BEGIN PASSAGE

Restoration in the 19th century involved little major work. Orbach states that the Gothic stalls in the chancel are from T.H. Wyatt's restoration in 1860, and gives the same year for the richly decorated east window by Wailes. The chapel was rebuilt in 1862–3, with a new east window. Further restoration by the Wiltshire architect C.E. Ponting in 1883–4 included re-roofing of the aisles and transepts, and renewal of the pews in that area, with carving by Harry Hems. Ponting's description of the church, with drawings, was published in the Wiltshire Archaeological and Natural History Magazine in 1887.

Furnishings include a carrel desk (English Heritage) which Pevsner describes as a penitential seat and a "great oddity"; it is partly 15th-century. The octagonal font is late 15th-century. George Ferebee, vicar, arranged for an early organ to be installed around 1593, and in 1602 provided a peal of eight bells from the foundry of John Wallis. The present organ by George Pike England is from 1809. Four of Ferebee's bells remain in the tower, the others being recast or replaced in 1840 or later. A 15th-century chest tomb in the churchyard is Grade II* listed.

END PASSAGE
BEGIN EXTRACTED INFORMATION

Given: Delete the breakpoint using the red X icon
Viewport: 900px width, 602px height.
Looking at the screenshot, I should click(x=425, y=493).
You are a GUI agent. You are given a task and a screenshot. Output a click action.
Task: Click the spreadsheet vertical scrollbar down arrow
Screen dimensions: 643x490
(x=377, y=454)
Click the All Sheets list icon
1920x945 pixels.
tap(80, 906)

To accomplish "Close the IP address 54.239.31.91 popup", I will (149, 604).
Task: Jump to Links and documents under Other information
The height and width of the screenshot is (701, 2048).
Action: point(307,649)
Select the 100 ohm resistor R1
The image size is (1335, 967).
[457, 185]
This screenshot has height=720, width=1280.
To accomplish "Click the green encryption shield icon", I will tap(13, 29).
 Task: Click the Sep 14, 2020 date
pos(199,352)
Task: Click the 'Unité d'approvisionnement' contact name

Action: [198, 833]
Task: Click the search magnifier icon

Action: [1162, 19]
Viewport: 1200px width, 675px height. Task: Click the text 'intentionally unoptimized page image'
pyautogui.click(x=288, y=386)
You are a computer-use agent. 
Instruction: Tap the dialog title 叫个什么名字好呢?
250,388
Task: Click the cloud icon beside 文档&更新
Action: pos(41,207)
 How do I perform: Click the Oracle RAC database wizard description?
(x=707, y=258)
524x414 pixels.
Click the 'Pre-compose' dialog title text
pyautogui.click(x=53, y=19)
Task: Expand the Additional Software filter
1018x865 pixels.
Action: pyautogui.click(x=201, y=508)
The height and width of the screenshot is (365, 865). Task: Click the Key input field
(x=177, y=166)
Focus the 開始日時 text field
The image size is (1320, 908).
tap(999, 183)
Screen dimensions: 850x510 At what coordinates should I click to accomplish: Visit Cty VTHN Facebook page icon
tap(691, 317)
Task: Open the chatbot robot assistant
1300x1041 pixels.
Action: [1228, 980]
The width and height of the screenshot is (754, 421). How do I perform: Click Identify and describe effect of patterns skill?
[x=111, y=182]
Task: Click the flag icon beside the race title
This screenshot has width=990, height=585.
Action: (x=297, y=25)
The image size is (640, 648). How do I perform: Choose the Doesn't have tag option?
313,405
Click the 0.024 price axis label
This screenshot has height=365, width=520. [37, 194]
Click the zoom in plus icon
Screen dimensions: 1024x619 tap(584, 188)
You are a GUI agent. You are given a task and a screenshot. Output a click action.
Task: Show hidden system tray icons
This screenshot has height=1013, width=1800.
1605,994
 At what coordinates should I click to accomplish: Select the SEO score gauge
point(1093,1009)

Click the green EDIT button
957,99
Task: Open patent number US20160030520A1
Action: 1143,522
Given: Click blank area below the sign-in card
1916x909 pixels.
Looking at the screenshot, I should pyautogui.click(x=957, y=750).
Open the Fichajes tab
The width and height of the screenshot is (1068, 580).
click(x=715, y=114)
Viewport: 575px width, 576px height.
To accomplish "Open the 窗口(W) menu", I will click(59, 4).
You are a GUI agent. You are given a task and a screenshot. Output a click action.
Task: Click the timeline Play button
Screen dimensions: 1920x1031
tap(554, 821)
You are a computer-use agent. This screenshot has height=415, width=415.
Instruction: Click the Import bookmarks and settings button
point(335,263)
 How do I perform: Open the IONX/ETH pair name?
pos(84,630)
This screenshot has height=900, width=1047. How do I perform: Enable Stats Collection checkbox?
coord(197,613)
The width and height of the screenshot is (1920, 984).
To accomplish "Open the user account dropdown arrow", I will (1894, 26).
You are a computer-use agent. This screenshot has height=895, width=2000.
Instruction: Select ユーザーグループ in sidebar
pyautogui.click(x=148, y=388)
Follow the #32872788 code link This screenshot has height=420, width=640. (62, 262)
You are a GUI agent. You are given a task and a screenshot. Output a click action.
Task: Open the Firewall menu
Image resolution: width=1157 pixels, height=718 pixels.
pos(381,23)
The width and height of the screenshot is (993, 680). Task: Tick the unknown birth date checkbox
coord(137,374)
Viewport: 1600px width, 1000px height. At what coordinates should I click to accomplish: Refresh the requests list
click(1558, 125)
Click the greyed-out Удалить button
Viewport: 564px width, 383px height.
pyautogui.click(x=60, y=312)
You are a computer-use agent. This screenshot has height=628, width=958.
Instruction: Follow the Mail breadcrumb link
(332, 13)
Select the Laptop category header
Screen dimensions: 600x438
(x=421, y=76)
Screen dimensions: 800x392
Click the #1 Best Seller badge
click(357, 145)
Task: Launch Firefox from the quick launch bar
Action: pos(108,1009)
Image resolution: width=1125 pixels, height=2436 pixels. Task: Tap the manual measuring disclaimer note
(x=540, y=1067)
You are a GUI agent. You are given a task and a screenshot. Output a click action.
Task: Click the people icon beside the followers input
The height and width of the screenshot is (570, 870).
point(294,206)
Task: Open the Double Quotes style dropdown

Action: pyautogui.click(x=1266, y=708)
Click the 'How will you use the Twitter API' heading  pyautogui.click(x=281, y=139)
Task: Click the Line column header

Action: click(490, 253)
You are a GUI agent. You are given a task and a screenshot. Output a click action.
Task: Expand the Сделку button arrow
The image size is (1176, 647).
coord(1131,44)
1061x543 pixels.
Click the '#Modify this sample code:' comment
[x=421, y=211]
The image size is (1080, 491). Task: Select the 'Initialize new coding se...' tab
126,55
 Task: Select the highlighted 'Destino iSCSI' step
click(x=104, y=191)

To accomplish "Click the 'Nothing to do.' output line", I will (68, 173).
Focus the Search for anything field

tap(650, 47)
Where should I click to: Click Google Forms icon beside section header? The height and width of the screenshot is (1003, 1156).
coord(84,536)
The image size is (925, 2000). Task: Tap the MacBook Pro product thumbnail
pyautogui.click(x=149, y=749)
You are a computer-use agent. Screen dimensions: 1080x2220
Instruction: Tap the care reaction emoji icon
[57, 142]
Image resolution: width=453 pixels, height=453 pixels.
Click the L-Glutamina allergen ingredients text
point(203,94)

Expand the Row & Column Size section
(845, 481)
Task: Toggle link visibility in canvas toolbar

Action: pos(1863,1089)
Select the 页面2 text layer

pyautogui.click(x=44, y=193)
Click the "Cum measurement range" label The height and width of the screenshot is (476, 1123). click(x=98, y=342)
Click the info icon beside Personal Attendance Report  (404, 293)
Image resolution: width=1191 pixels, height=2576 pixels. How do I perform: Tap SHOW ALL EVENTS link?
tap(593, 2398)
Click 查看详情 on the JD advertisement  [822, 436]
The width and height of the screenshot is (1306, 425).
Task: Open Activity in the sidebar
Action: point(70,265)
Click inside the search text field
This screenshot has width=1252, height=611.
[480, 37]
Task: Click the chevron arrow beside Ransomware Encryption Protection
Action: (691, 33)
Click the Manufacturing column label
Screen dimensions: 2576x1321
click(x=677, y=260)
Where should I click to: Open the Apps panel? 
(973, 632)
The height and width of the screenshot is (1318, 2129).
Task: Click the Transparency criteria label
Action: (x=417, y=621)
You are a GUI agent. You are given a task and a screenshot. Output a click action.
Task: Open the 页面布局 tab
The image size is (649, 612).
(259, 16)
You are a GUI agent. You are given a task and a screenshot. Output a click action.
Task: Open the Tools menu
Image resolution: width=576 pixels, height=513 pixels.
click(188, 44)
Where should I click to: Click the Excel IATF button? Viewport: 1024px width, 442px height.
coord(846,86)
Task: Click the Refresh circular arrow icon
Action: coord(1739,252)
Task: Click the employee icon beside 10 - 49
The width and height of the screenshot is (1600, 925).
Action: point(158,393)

END EXTRACTED INFORMATION

HOW TO COMPLETE THIS TASK: Please carry on the passage about the church's restoration and furnishings, continuing from its last sentence.

TASK RESPONSE:
In 1091, Bishop Osmond gave Cannings church and its considerable income to the new cathedral at Salisbury. The rectory manor, known as Cannings Canonicorum, remained in the ownership of the cathedral's dean and chapter (but generally leased out) until they sold it at the beginning of the 19th century. The parish remained a peculiar until such jurisdictions were abolished in the 19th century. Today the parish comes under the Cannings and Redhorn Team Ministry, alongside seven others.

=== Others ===
The church of St James on the edge of Devizes (15th-century tower, rest rebuilt 1831–2) was a chapelry of St Mary's, although it had its own graveyard by 1505. In 1832 a parish (a perpetual curacy) was created for it, covering the tithings of Bedborough, Nursteed, Roundway, and Wick. Boundary changes in 1835 brought the church inside the municipal borough.

The hamlet of Chittoe, some 5 mi to the north-west near Bromham, was a detached part of Bishops Cannings parish until a church was built there in 1845.

A Wesleyan Methodist chapel was opened at Horton in 1832 and closed in the second half of the 20th century.

At Coate, a Brethren chapel was built in 1848 and closed in 1973.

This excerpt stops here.